Module 12 Lesson 3 : Tensor Core
Learning Objectives
- Describe the architecture design methods for ML accelerator components on GPUs
- Explain the main design criteria
In this video, we’ll discuss how to design ML accelerators on GPUs. The learning objectives of the video are to describe the architecture design method for ML accelerator components on GPUs. We will also discuss the main design criteria.
Designing ML Accelerator Units on GPUs
Let’s sit back and think about how to design ML accelerators on GPUs. We want to consider the following factors. What functionalities we want to design and what benefit we’ll get over the existing GPUs by having a dedicated accelerator. How we want to design the compute units, and how many of them we want to add. What would be the data storage and movement to send the data to these accelerators.
Common Steps of Designing Accelerators
The common steps of design accelerators will be, first, we want to identify frequently executed operations. This can be done by understanding the algorithm or by doing a profiling.
Second, we want to understand the performance benefit because the underlying architecture already have highly data parallel execution unit, so we need to understand how much performance benefit we’ll get by having a dedicated accelerator. Using the existing GPU memes software approaches, using the existing ISAs, and hardware approaches can simplify some of the operations with research from the hardware.
When you add more hardware, that means we have to design the interface and how to program those new hardware. What ISA to add and how we feed the data into the accelerator? What storage format we’re going to use. We’re going to use registers and memories as private shared registers.

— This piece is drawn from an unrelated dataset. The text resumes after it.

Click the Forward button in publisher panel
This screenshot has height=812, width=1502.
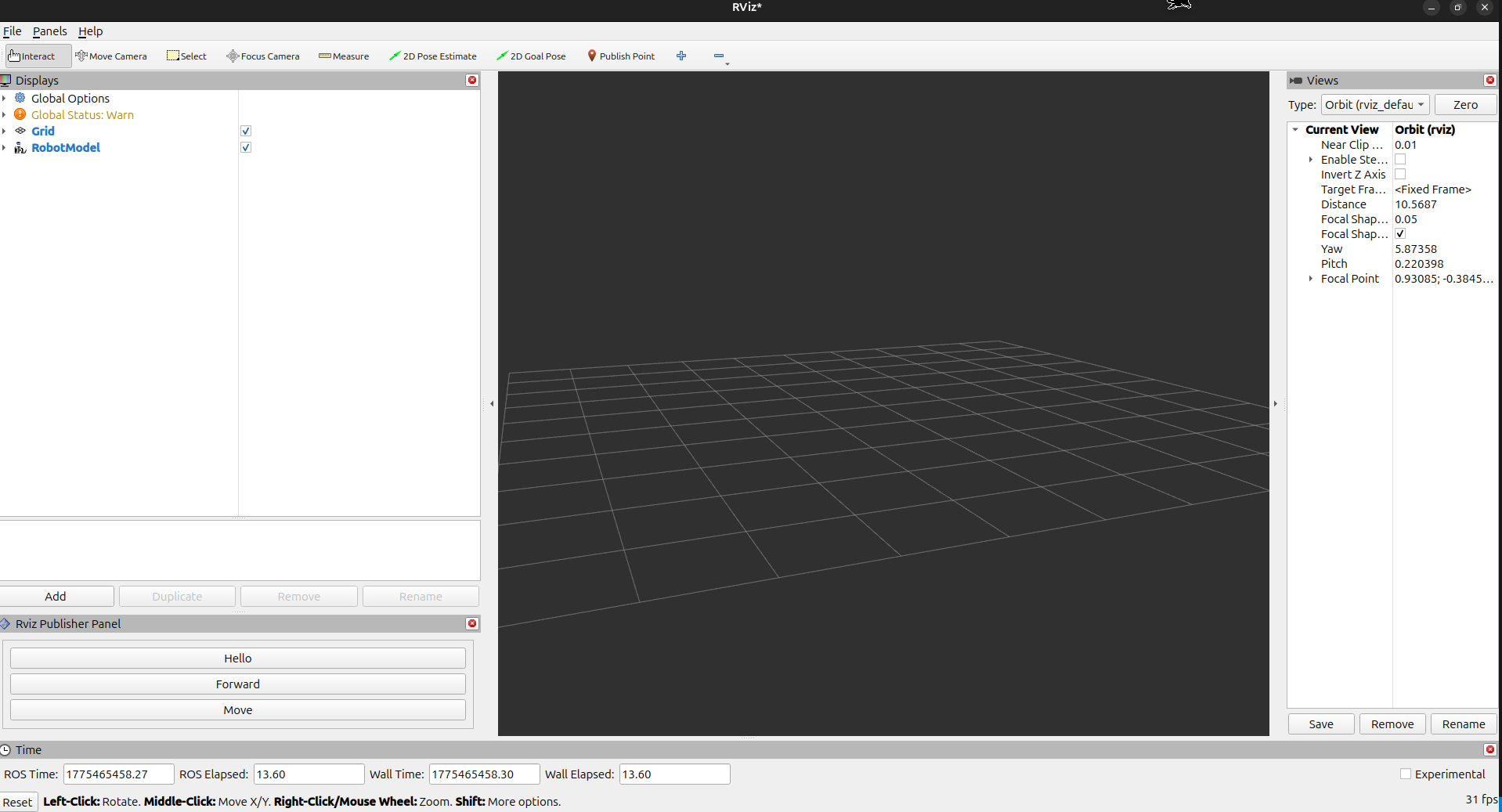(x=238, y=684)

After that, we also want to consider whether we want to combine multiple accelerator component into one component. Typically, by having multiple features in the one hardware improve the programmabilities and usabilities, but that comes with overhead of more hardware and might even incur timing overhead. So this design decision needs to be done very carefully.
Matrix Multiplication Accumulator
GPUs chose to use matrix multiplication accumulator as additional hardware component because these operations are mostly commonly used in ML workload. Although SIMD operations are good, but it still requires row by row operations. If we use a larger matrix multiplication unit, this could have been implemented with the systolic arrays. So here are the design decisions, do you want to have a many small matrix multiplication units or do we want to have a larger matrix multiplication unit? We also need to consider area and programmability choices. As we dedicate more area to the matrix multiplication unit, we lose the hardware resource that can be used for other GPU operations. NVIDIA started with the 4 by4 matrix multiplication unit. Matrix multiplication accelerators are also commonly used in other architecture such as Intel and R. And Intel’s AMX, advanced matrix extensions, support 16*16 matrixes.

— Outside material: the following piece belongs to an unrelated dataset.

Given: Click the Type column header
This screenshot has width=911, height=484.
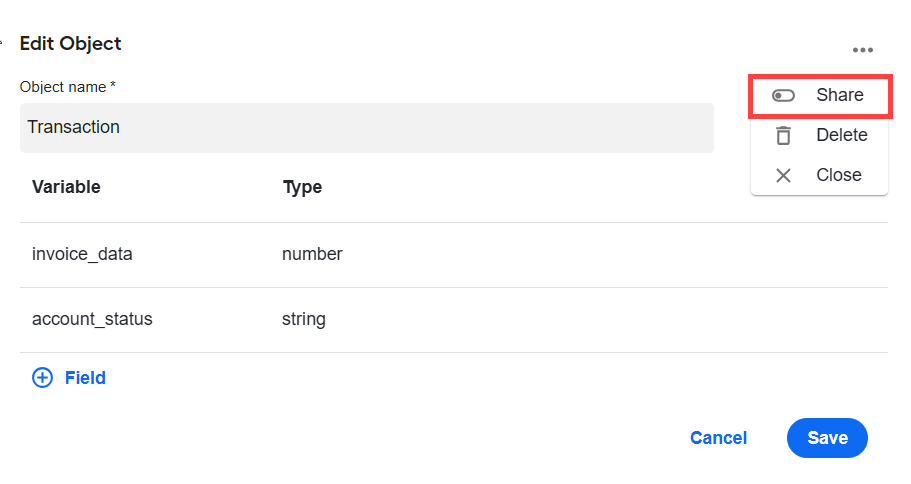Looking at the screenshot, I should [x=302, y=187].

Possible Matrix Multiplication Unit Design
How do you design the matrix multiplication unit? We could go for the systolic arrays, but you can see in the previous video, systolic array requires filling time and draining time. With a smaller matrix multiplication unit such as filling and draining time might be wasteful, so we might want to consider other options. One of the option is, we can just have many parallel units, the matrix multiplications that which performs one role in one column, and we can have 16 of them to support matrix multiplication unit.

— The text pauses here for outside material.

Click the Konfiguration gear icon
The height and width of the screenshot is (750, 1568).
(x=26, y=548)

Another option can be using a pipeline method that you share the same hardware, and first it performs first row times first column, and the next cycle it performs first row and second column, and so on. Each of this operation requires load and compute and store times. By doing a pipeline, we can improve the throughput. So this is a trade-off. In terms of throughput-wise, we could have a mini parallel unit or we could have the multiple pipelining of PMM unit.
Data Storage and Movement
Another important factor to consider is, what kind of format do you want to use, and how do you send the data to this matrix multiplication unit? Because input matrix have to come from the memory, a few design decisions need to be made. Do you want to have dedicated registers or use shared memory? 4 by 4 by 4 matrix operations require any 3 times16 register space. And NVIDIA’s registers are private thread makes even more complicated design choices. So it could use memory space to store the tensor data, but this memory space close the tensor unit, and the original matrix will be stored in the global memory. So it is required to send a lot of data from the global memory to the memory space that are closed the matrix multiplication unit. Hence in NVIDIA, the new asynchronous copy instructions are introduced that loads data directly from the global memory into the shared memory. And optionally bypassing L1 cache and eliminating the need for intermediate register file usages. They also introduce asynchronous barrier instructions along with these asynchronous copy instructions.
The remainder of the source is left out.